Coronavirus: aggiornamento delle ore 12

Monitoraggio continuo della task force provinciale sull’evolversi della diffusione del Coronavirus, alla presenza del presidente della Provincia e dell’assessore alla salute. Allo stato attuale non risulta alcun caso di contagio in Trentino.
Si confermano le misure precauzionali adottate con l’ordinanza firmata ieri sera. In particolare, la chiusura nelle giornate di domani e dopodomani degli asili nido, delle scuole (in questo caso la chiusura era già prevista per il Carnevale), delle università e dei centri di ricerca riguardano tutte le attività didattiche all’interno del sistema educativo provinciale. D’intesa con il rettore si sta valutando di prolungare per tutta la prossima settimana la chiusura delle attività universitarie mentre nella giornata di domani, lunedì, si deciderà se adottare la medesima decisione per prolungare la chiusura anche degli asili e delle scuole di ogni ordine e grado.

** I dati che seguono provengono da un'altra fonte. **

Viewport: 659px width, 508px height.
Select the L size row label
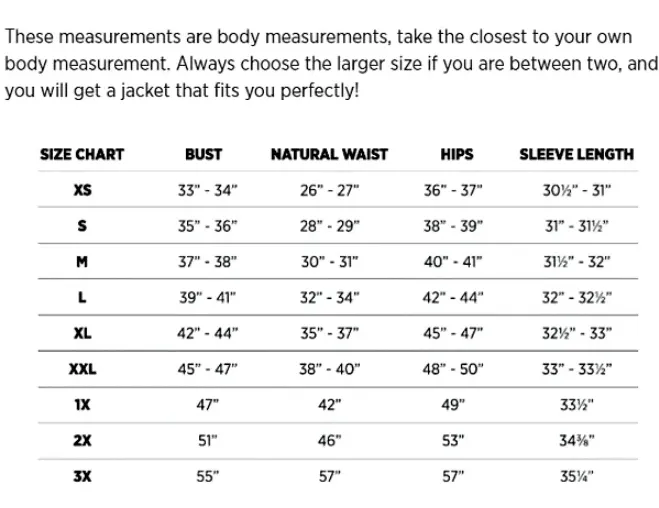tap(82, 297)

Si estende al livello internazionale, per effetto di una decisione del Governo, la sospensione delle uscite didattiche e dei viaggi di istruzione a partire da oggi. Niente gite quindi, qualsiasi sia la destinazione, fino a nuova comunicazione.

Stamattina - ha ricordato il presidente - si è svolta in videoconferenza una nuova riunione con il dipartimento nazionale della protezione civile nazionale presente anche il ministro della salute, per fare il punto alla luce delle decisioni del governo e delle singole regioni e province autonome. Nel pomeriggio è in programma un brief tecnico con la Provincia di Bolzano con la quale si stanno condividendo, d’intesa fra i due presidenti, le scelte per la gestione dell’emergenza.

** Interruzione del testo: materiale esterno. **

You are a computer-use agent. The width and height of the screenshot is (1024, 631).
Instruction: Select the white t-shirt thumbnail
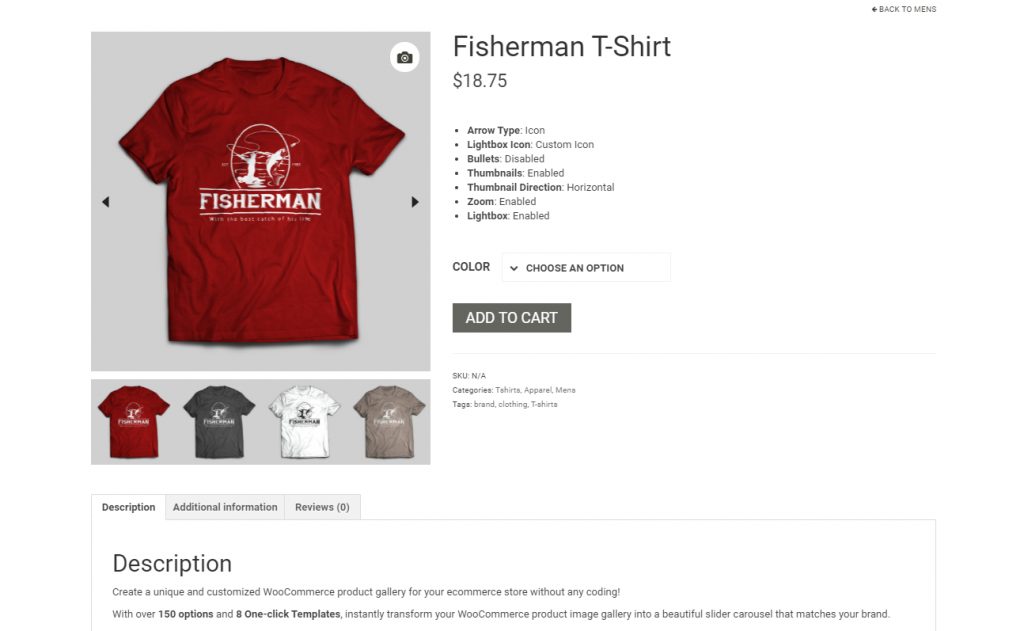[x=304, y=421]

Dopo l’incontro di ieri con i sindaci, nella giornata di domani saranno organizzati momenti di aggiornamento con i comandanti dei vigili del fuoco, con i medici di medicina generale ed i responsabili delle case di riposo. È previsto anche un incontro con categorie economiche e sindacati per affrontare il tema anche sotto il profilo del lavoro e dell’economia.